Appendix
Remarkability,* or R, refers in a very technical sense to the "weight of evidence," derived from specified data and favoring a most plausible alternative explanatory hypothesis over a null hypothesis. R is most conveniently quantified as bits of information. R maintains two important properties: the value of R expected from an isolated analysis of random data is zero, and more generally, 2R is an estimate of the number of independent analyses of random data that must be performed in order to have a fifty-fifty chance of observing a new R greater than the given R. Thus, the implications of a large positive R are similar to the implications of conventional "statistical significance," but with the advantage that R may be legitimately computed in a variety of situations that do not permit significance tests.

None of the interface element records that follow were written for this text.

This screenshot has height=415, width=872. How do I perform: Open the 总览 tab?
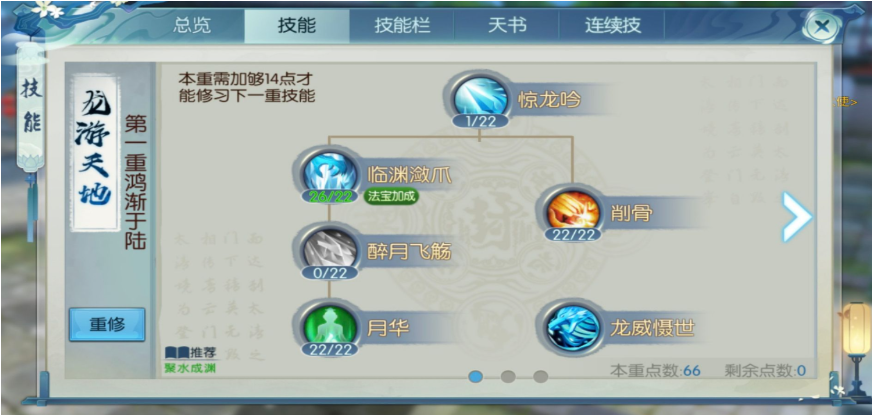192,26
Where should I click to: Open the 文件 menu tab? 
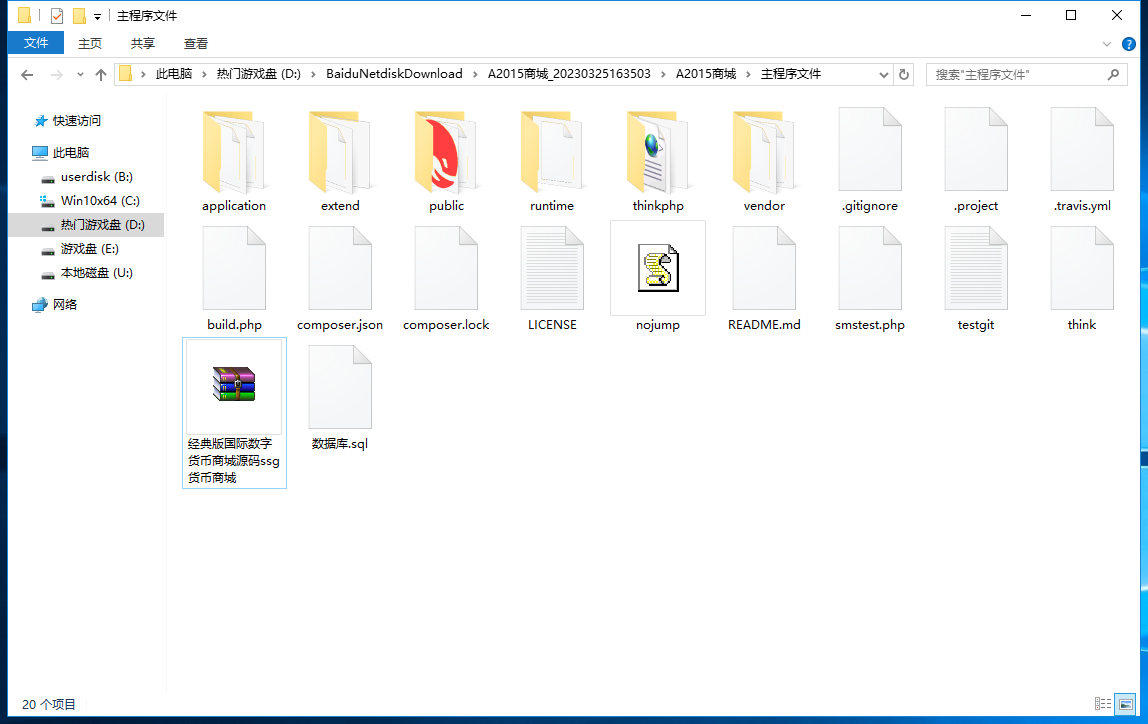pos(36,43)
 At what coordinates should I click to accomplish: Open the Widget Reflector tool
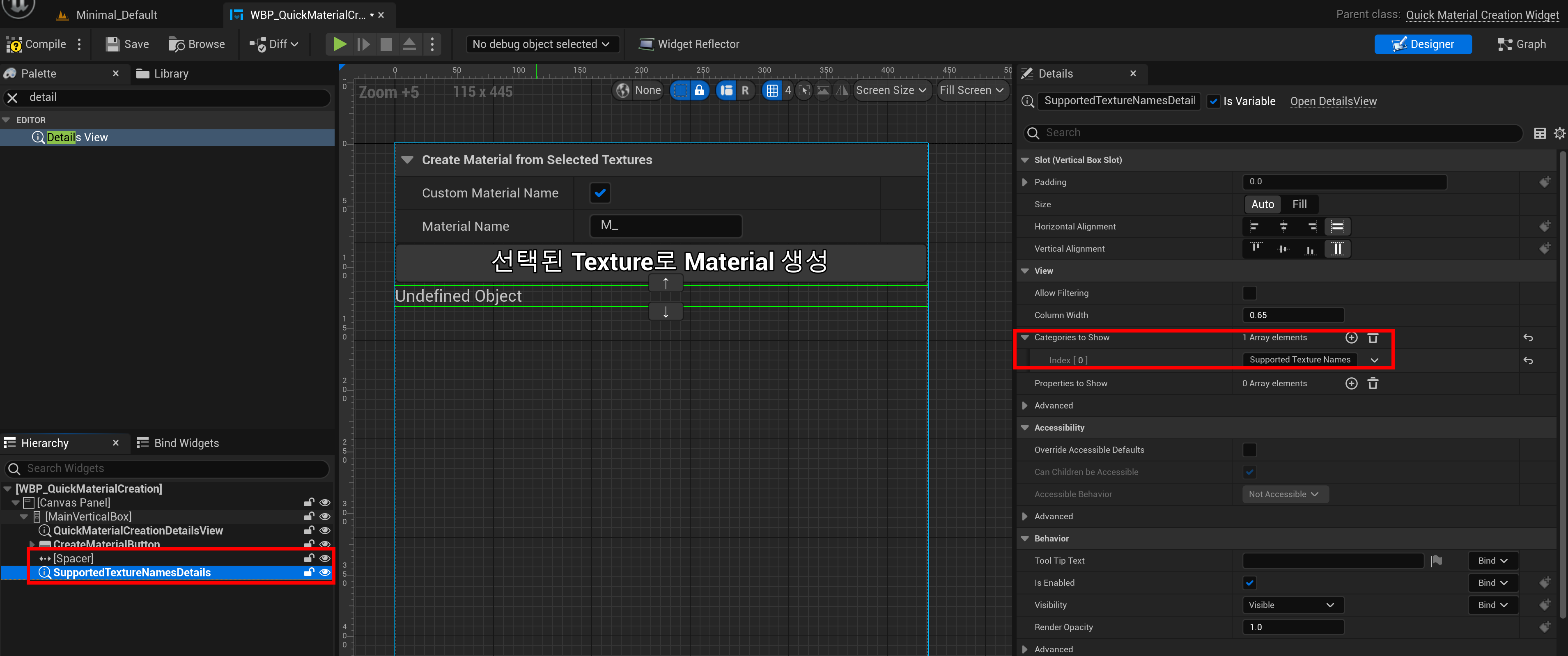coord(689,44)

A great advantage of the informational metric used for remarkability is that it is relatively easy, even at the end of the process, to identify and isolate the contribution of the data, independent of any subjective coloration. There is, of course, a subjective component in any complete description of a process for scientific use of data. The unavoidable subjective ingredient in the remarkability approach lies in the choice of a minimum value for "large, positive R." Investigators are free to disagree in this choice, but when they do so, the origin and impact of the disagreement will be immediately clear to all.
The informational transform of p = .05 is 4.25 bits, and the transform of p = .001 is 9.96 bits. Thresholds for minimally impressive R in the range from about 5 to about 15 bits are roughly consistent with typical decision rules used in significance testing.
Refer to the Meaning of Data by D.R. Saunders (privately published) for a complete discussion of these points.
* This explanation has been adapted from a more complete description of remarkability in the paper, "Implication of the Personality Assessment System for Marital Counseling: A Pilot Study," by D.R. Saunders, S.J. Kaplan, and W.G. Rodd, in Psychological Reports, 1980, 46, pp. 15455.